Ele se levantou, fazendo esforço para respirar e a encarou, milhares de imagens passando por trás de seus olhos. Ela deve ter percebido, em algum momento, que estava sendo observada, pois parou e o olhou de volta. Malthus pode ver o choque no rosto dela e ela se aproximou, mancando levemente por conta do sapato perdido. Ele podia sentir seu coração batendo tão rápido que parecia querer sair de dentro de seu peito e se aconchegar ao lado do coração dela, no local ao qual pertencia.

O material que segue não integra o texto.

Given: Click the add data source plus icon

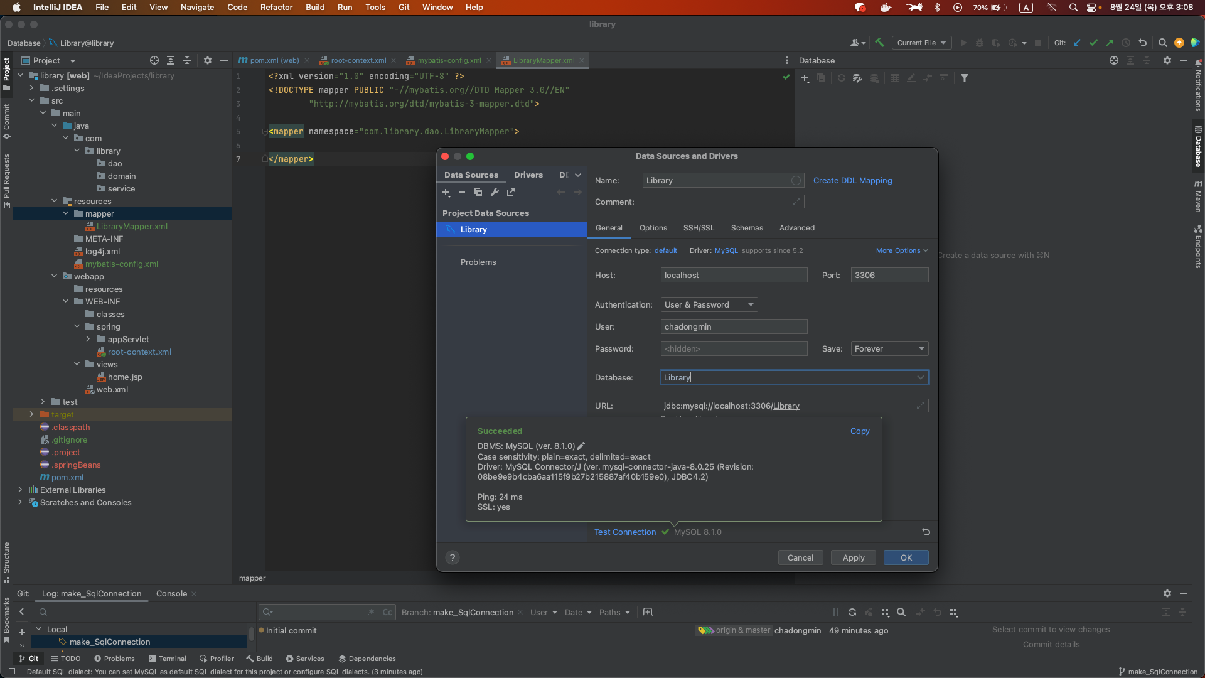Looking at the screenshot, I should tap(446, 192).
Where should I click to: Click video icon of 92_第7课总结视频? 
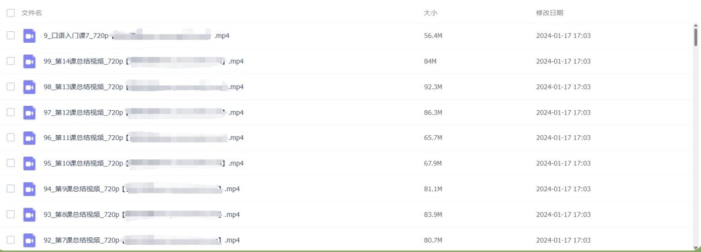30,240
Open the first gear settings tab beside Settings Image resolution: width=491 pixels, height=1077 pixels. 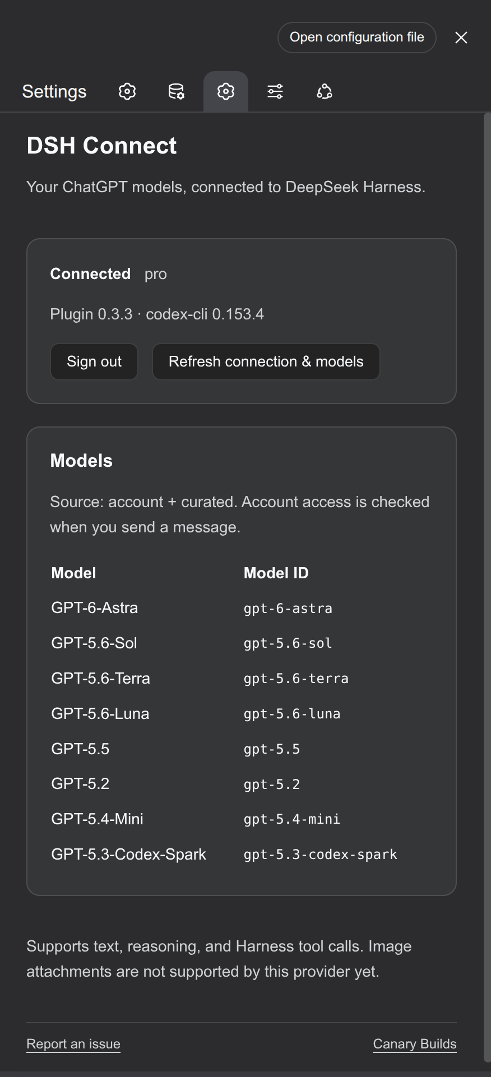pyautogui.click(x=127, y=91)
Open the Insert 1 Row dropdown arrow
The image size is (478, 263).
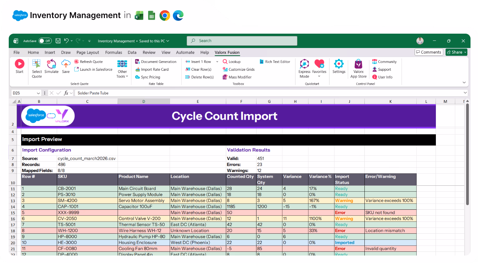217,61
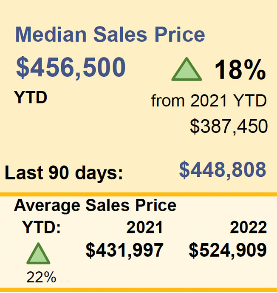Click the 18% increase figure

point(240,69)
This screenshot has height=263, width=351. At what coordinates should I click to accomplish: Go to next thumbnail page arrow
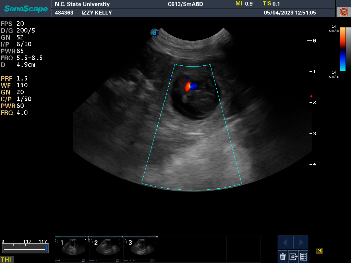coord(301,242)
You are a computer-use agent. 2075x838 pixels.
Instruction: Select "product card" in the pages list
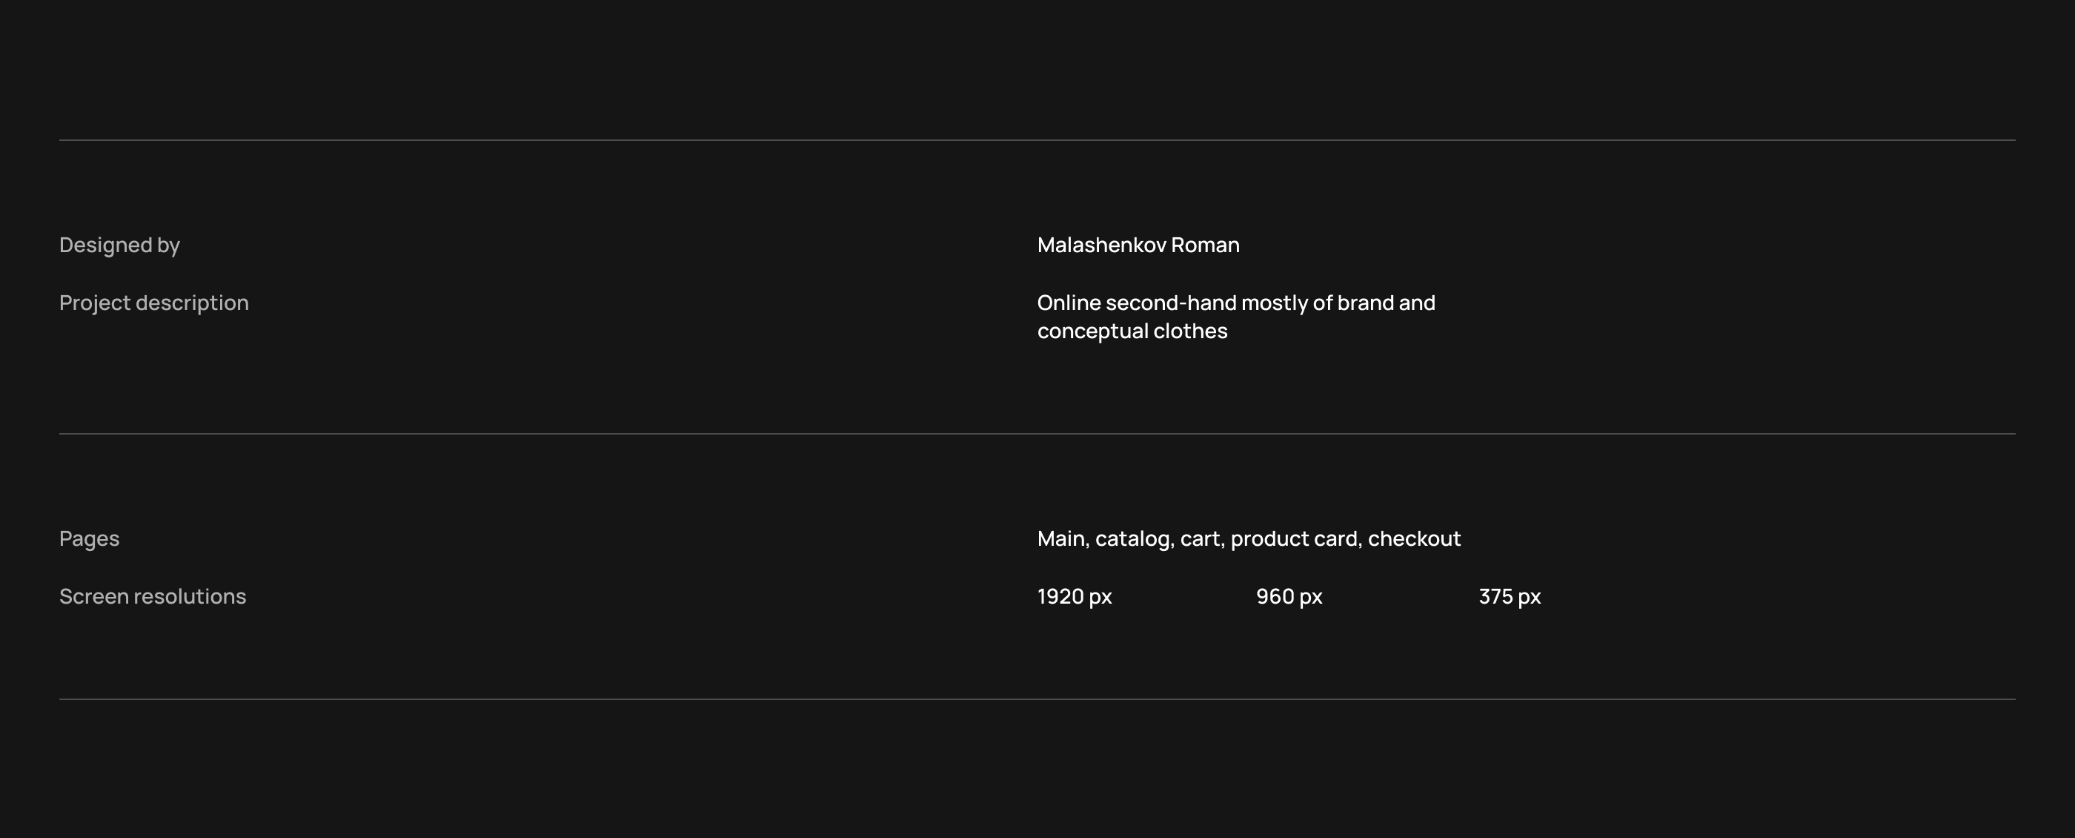pyautogui.click(x=1294, y=538)
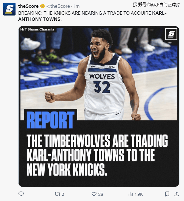Viewport: 184px width, 201px height.
Task: Open the share upload icon
Action: pyautogui.click(x=177, y=194)
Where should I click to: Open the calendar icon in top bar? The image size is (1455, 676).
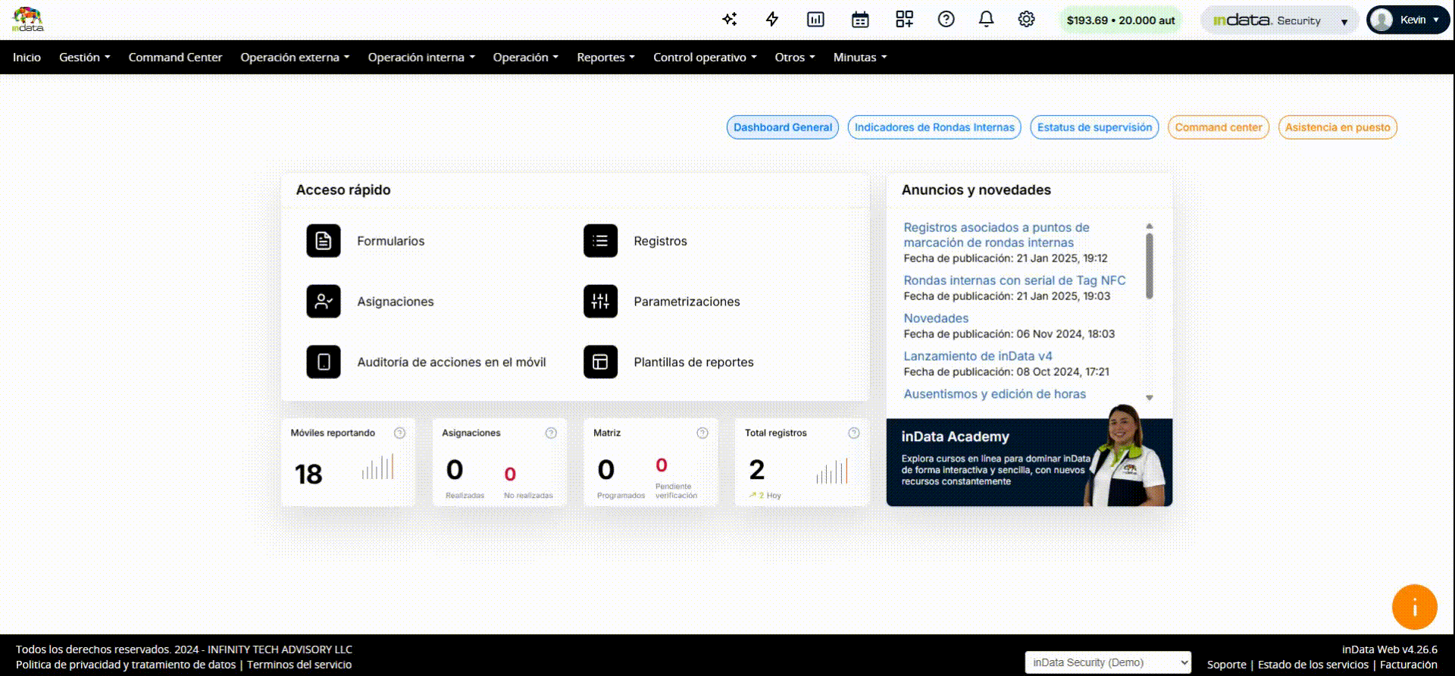[860, 20]
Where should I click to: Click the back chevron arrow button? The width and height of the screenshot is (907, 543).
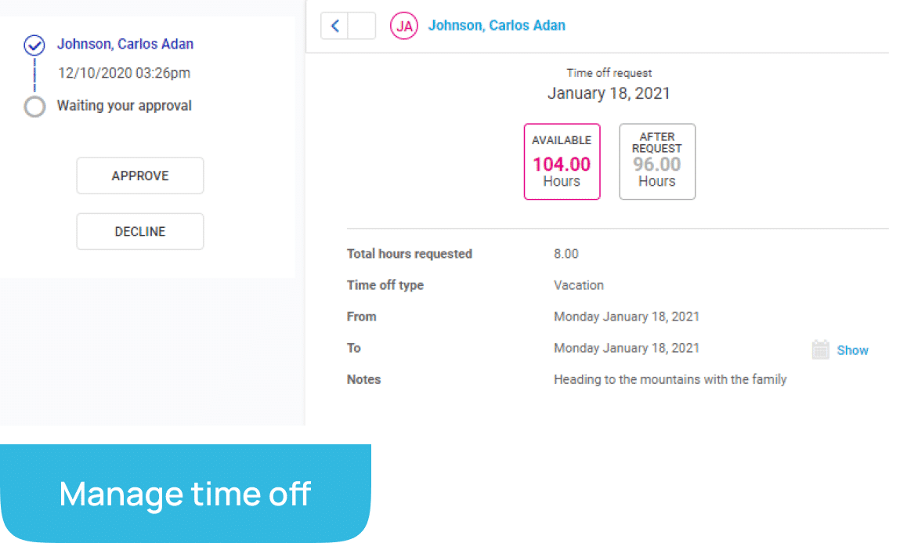(334, 26)
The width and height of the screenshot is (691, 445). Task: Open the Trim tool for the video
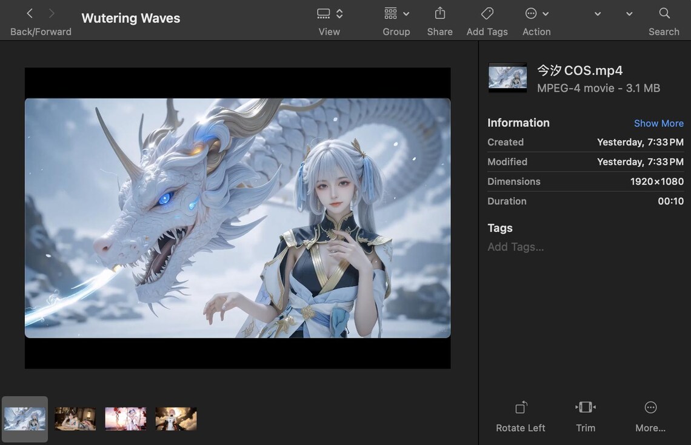[x=585, y=407]
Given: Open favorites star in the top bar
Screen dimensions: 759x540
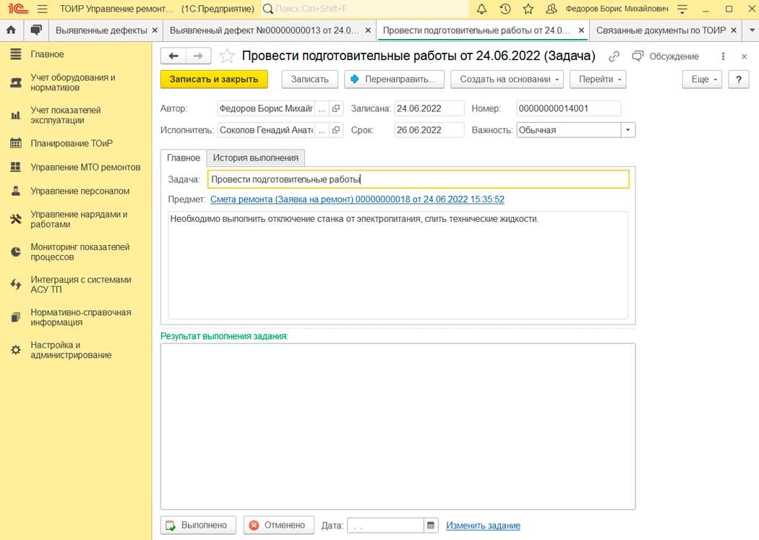Looking at the screenshot, I should click(x=528, y=9).
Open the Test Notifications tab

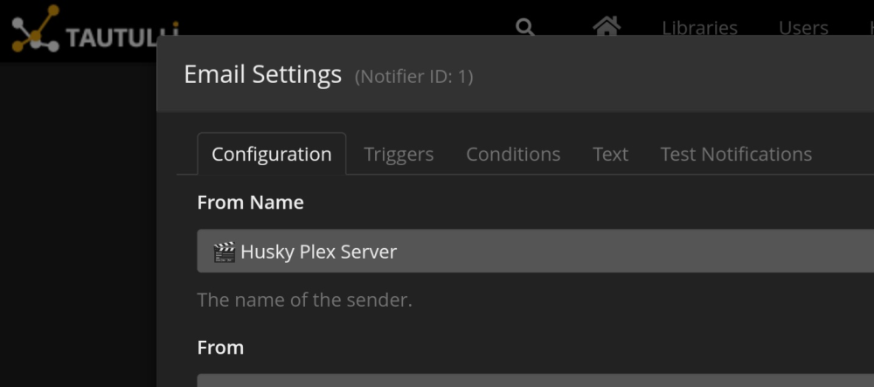click(736, 155)
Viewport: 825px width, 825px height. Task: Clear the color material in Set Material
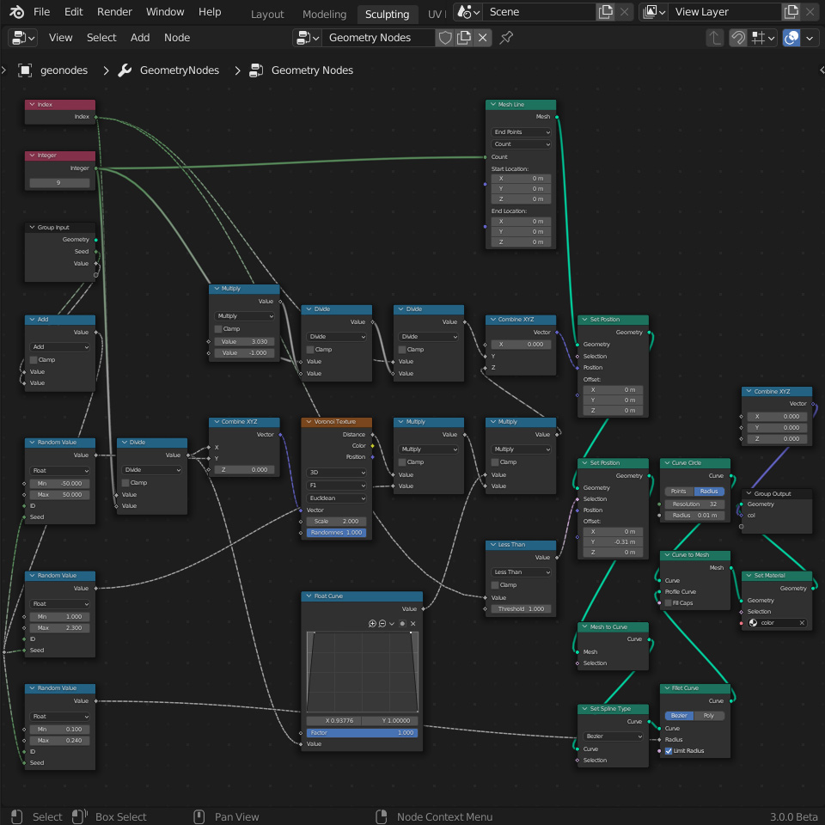(x=802, y=622)
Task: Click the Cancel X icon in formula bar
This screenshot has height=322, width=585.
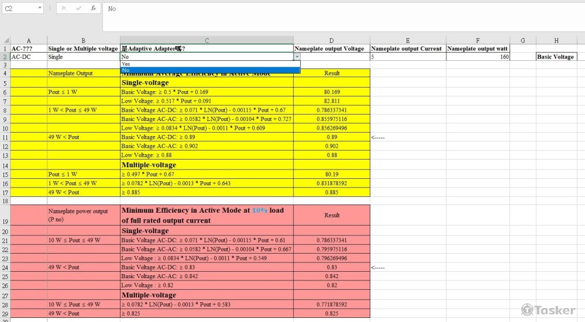Action: [x=64, y=9]
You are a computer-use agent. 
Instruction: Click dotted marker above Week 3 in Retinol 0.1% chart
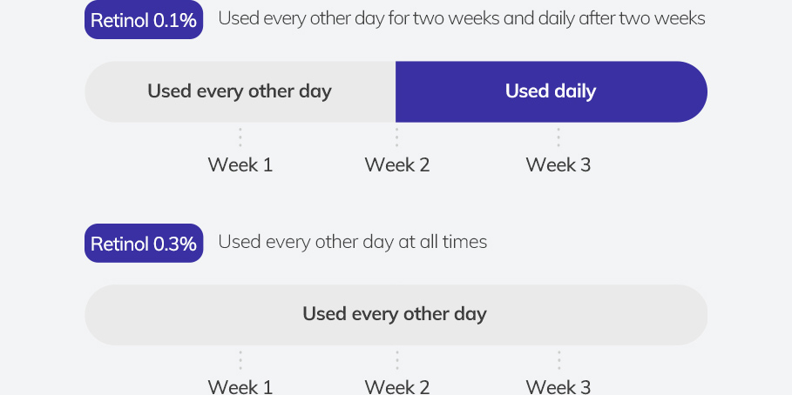click(x=558, y=137)
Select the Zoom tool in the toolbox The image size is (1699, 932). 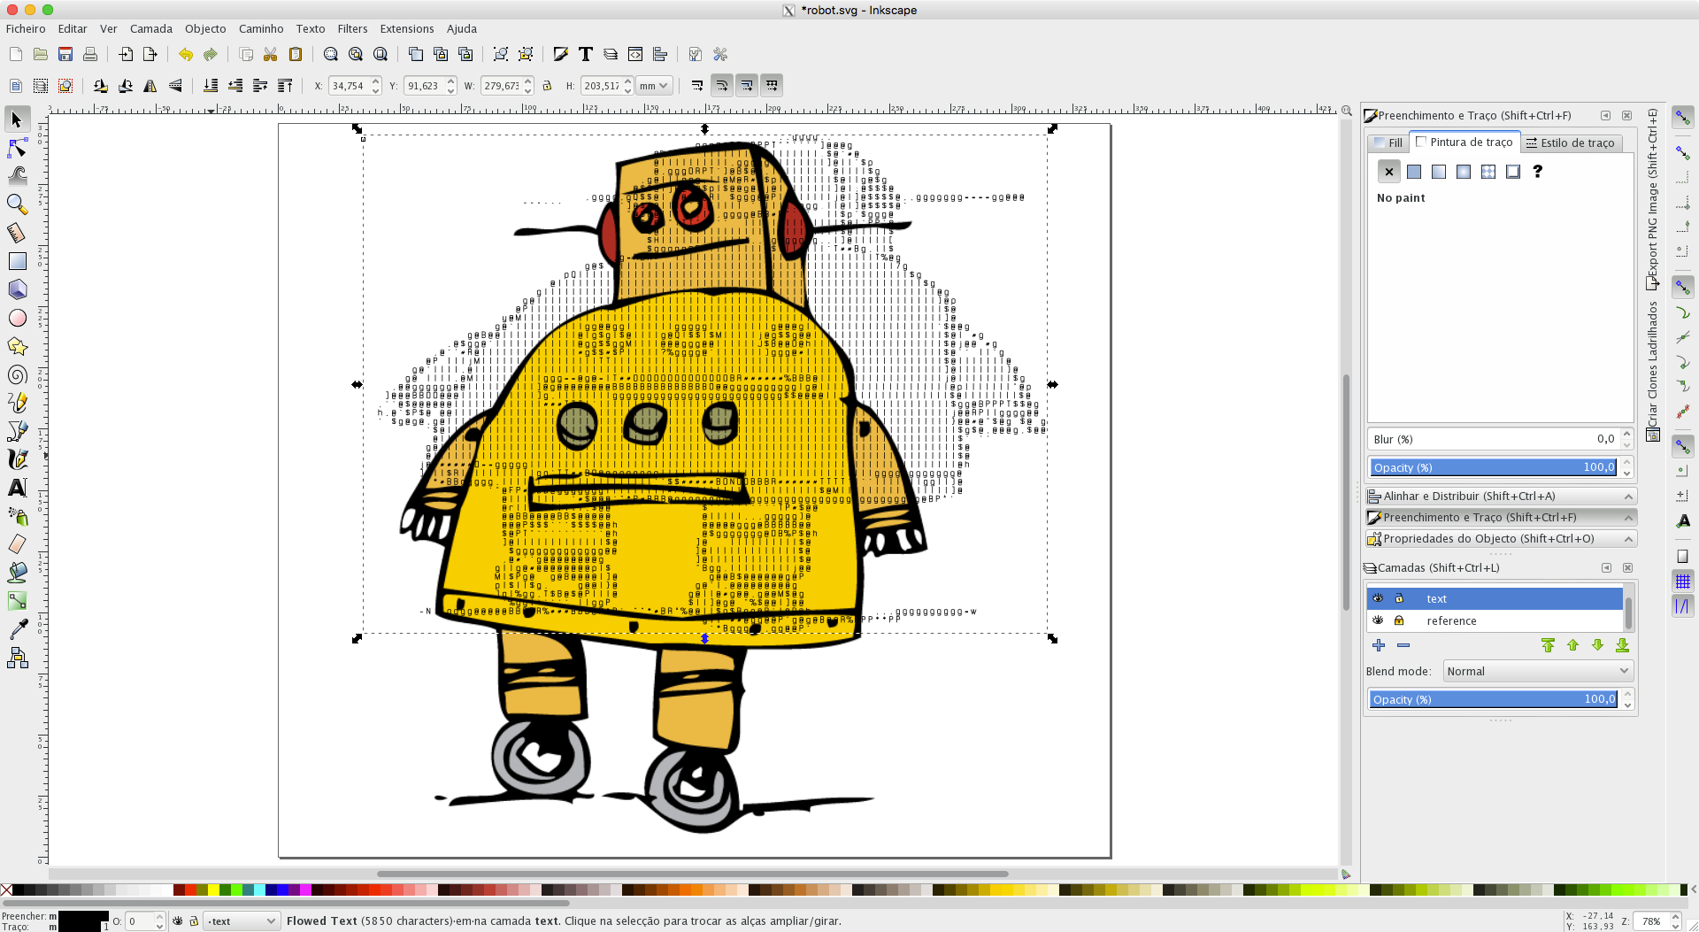[18, 204]

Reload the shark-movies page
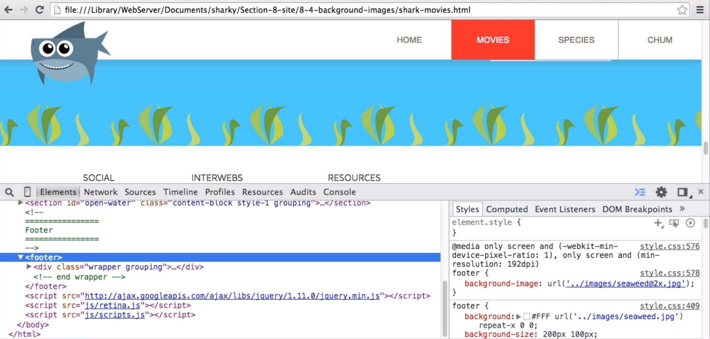pos(39,10)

Doía olhar para ela, demais, tanto que seus olhos estavam cheios de lágrimas. Quatro anos passaram voando naqueles segundos que ela o observava e ele mergulhava naquele poço azul que eram seus olhos, sem saber se ela estava feliz por vê-lo ou se estava amaldiçoando aquele momento.

Então ela sorriu, aquele sorriso cheio de covinhas e todo inocente que ela só dava quando estava verdadeiramente feliz e qualquer dúvida que ele pudesse ter se dissipou.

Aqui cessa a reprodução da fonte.